Date: October 20   Time: 20:00 - 22:00

Skeptics in the Castle is a free monthly event brought to you by the Cork Skeptics

Join Keir Liddle from the Edinburgh Skeptics for….

The Nocebo Effect

NOTE: We will be chatting to Keir through Skype

Most skeptics are familiar with the placebo effect. Where an inert substance appears to cause an improvement in a patients symptoms (or at least makes them believe things are getting better). But we may be less aware of its collary the nocebo effect.
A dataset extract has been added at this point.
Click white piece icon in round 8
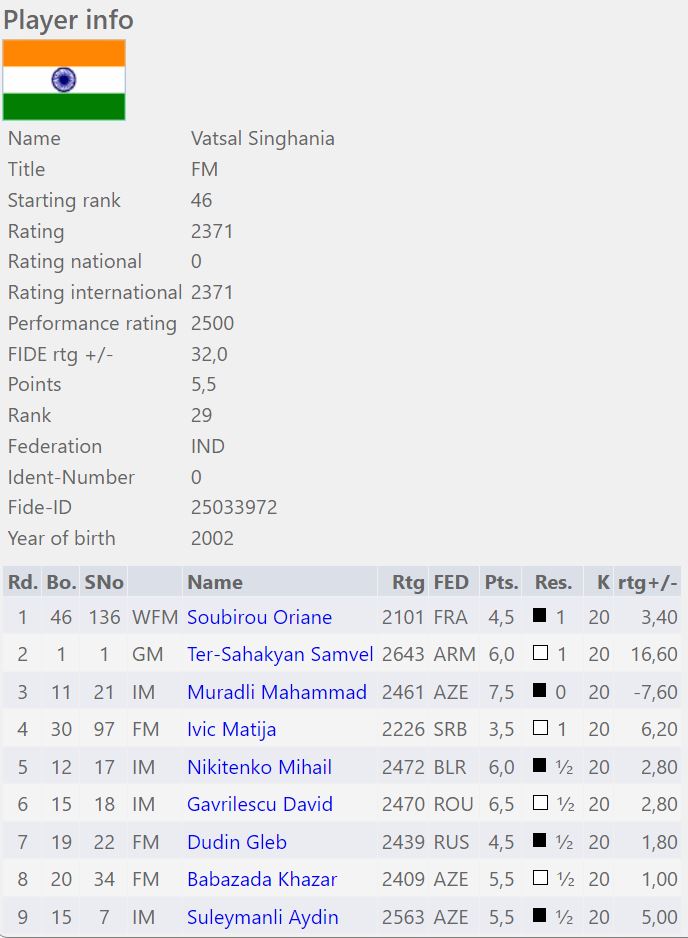Image resolution: width=688 pixels, height=938 pixels. pos(540,879)
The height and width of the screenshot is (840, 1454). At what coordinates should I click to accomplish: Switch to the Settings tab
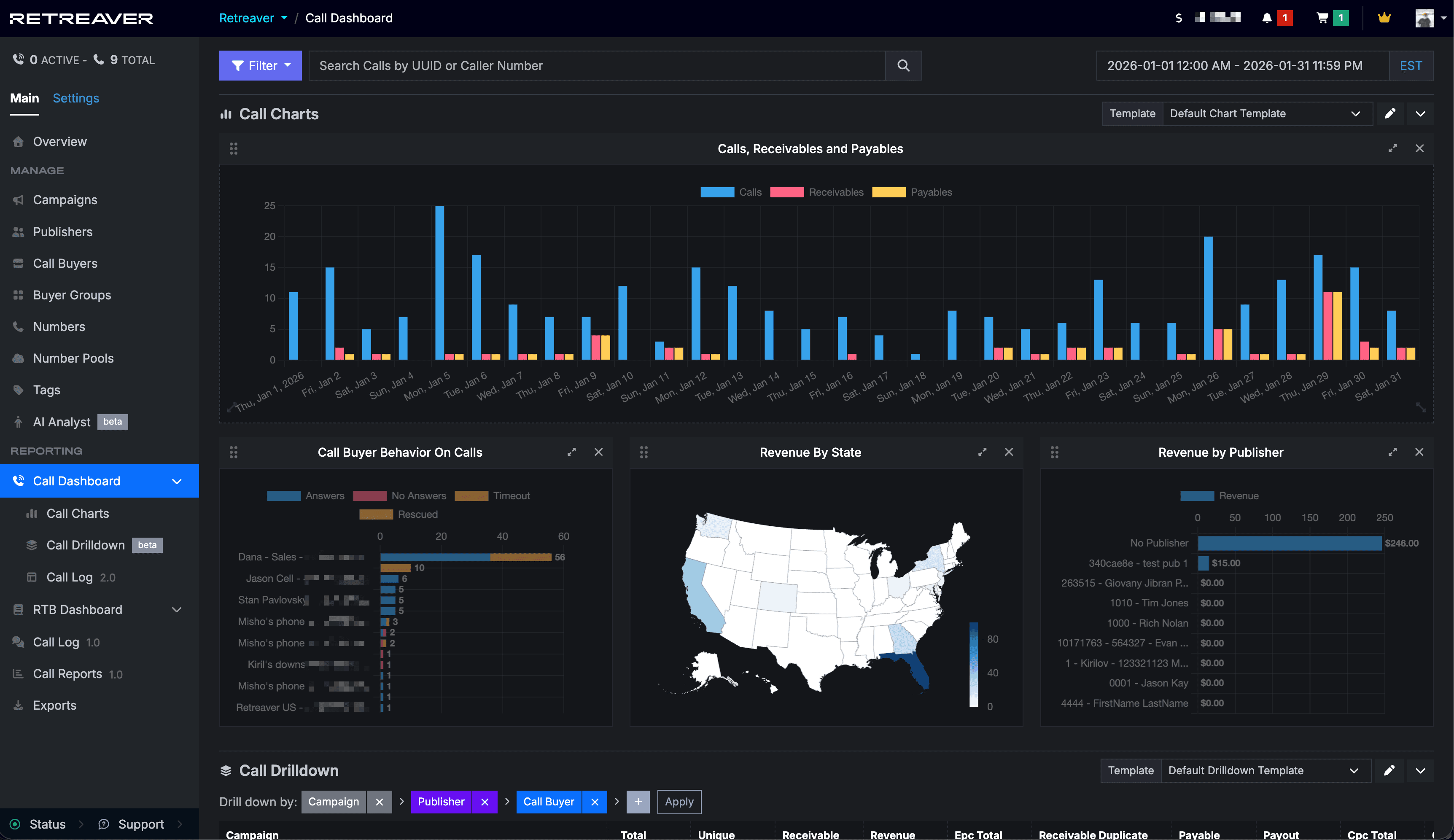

In medicine, a nocebo reaction or response refers to harmful, unpleasant, or undesirable effects a subject manifests after receiving an inert dummy drug or placebo. Nocebo responses are not chemically generated and are due only to the subject’s pessimistic belief and expectation that the inert drug will produce negative consequences. In these cases, there is no “real” drug involved, but the actual negative consequences of the administration of the inert drug, which may be physiological, behavioural, emotional, and/or cognitive, are nonetheless real.

In this talk placebo and nocebo are explained and pitted against each other. Are they both real? How can we study nocebo effects? and what implications do nocebos have for modern clinical practice?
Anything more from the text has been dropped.